History Department to host talk on history of state criminal justice system
Louisiana Tech welcomes Dr. Thomas Aiello to speak on “Race, Rights, and Non-unanimous Criminal Jury Verdicts” at 4 p.m. Oct. 11 in Wyly Auditorium.
Co-sponsored by the Lambda-Rho chapter of the Phi Alpha Theta History Honor Society, the event is free and open to the public.

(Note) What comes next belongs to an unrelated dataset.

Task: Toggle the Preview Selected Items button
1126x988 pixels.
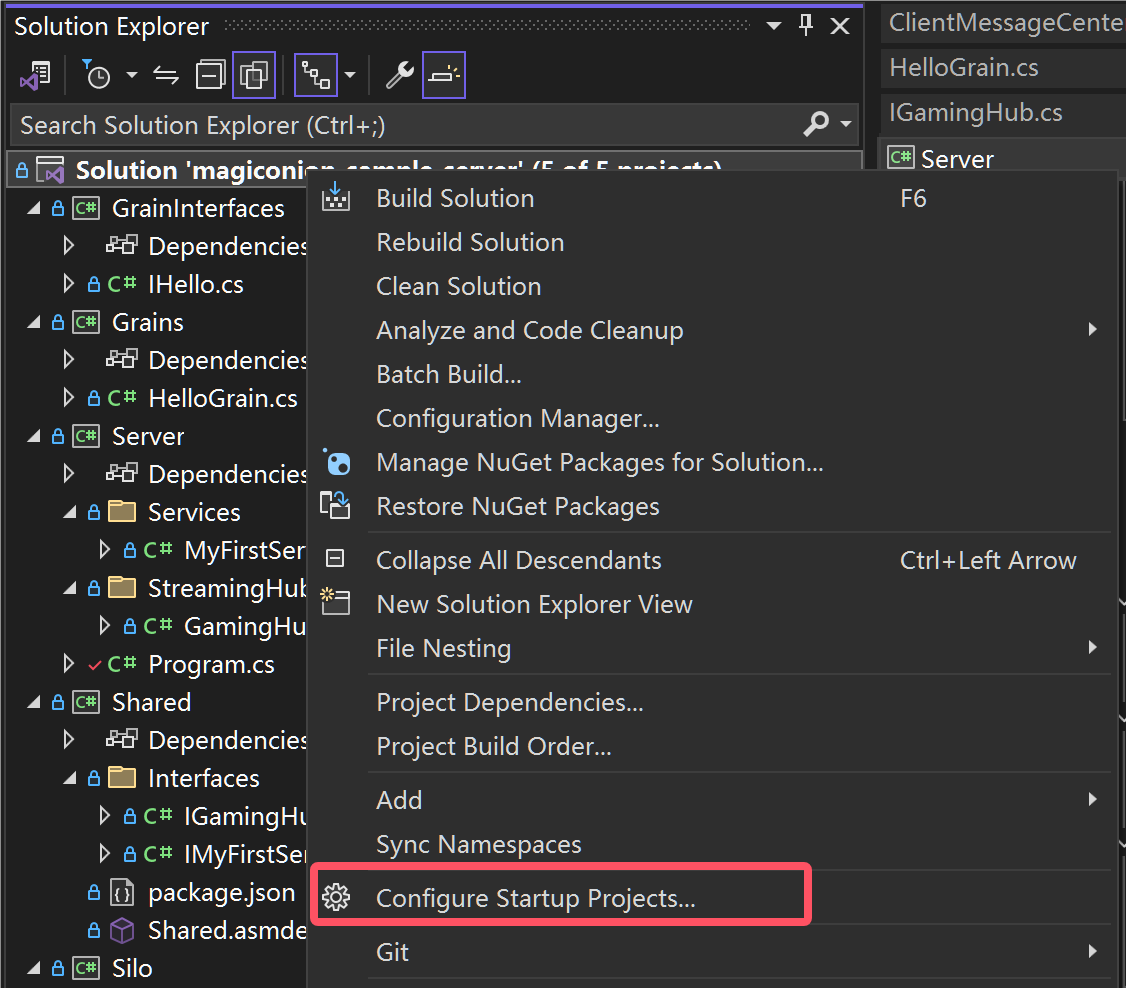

Aiello will tell the story of Louisiana’s non-unanimous criminal jury verdict law, which originated during the beginning of the Jim Crow era in the late 19th century. The original law allowed criminal defendants to be convicted by nine of 12 jurors, and today, it still allows them to be convicted by 10. The law was designed to increase convictions of black defendants to feed the state’s burgeoning convict lease system and to limit the influence of black jury service. The civil rights movement successfully overturned many racist laws, but non-unanimous jury verdicts have remained.

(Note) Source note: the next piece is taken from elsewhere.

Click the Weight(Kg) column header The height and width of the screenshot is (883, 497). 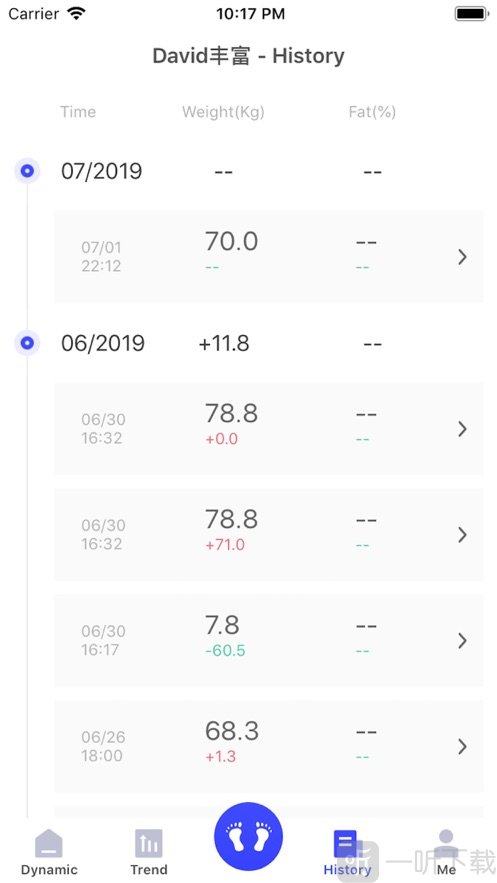223,112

In November, Louisiana voters will cast their ballots on Amendment 2 to restore unanimous verdicts and erase this vestige of the state’s Jim Crow past.

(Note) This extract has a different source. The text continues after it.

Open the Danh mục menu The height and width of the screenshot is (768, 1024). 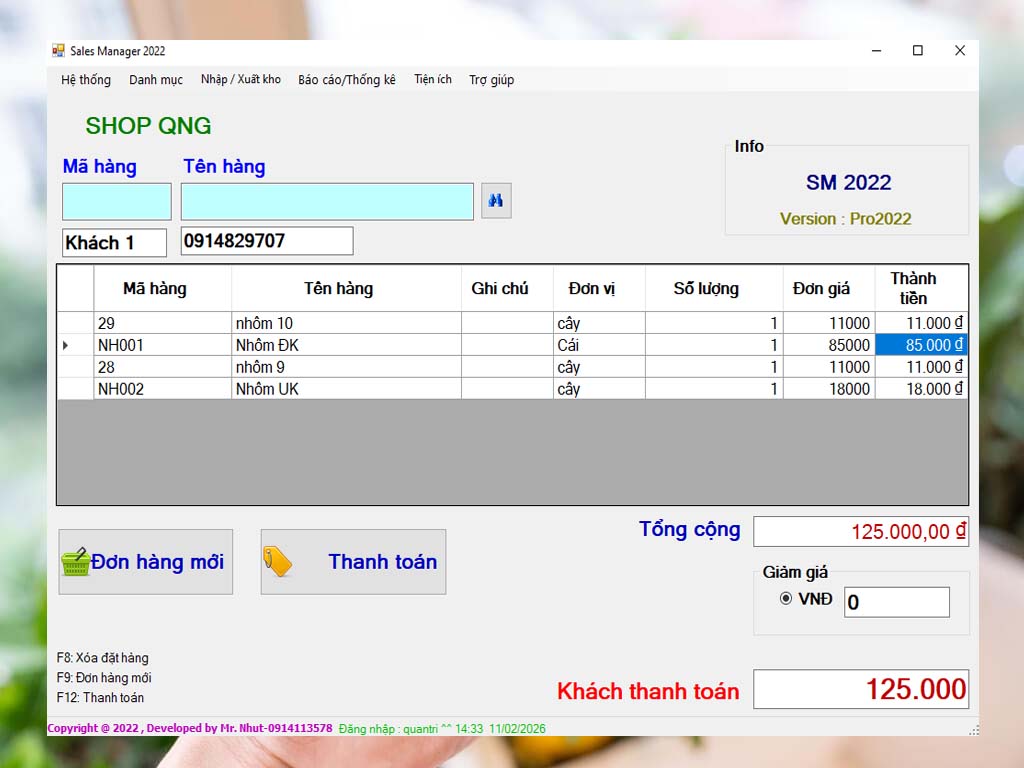pos(156,80)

From Monroe, Aiello is an associate professor of history and African-American studies at Valdosta State University. He is one of the most celebrated and prolific writers on race, justice, and popular culture in Louisiana. Among his many publications are Jim Crow’s Last Stand: Non-unanimous Criminal Jury Verdicts in Louisiana, The Kings of Casino Park: Race and Race Baseball in the Lost Season of 1932, and Bayou Classic: The Grambling-Southern Football Rivalry. He recently spoke about non-unanimous jury verdicts on NPR’s Morning Edition radio show.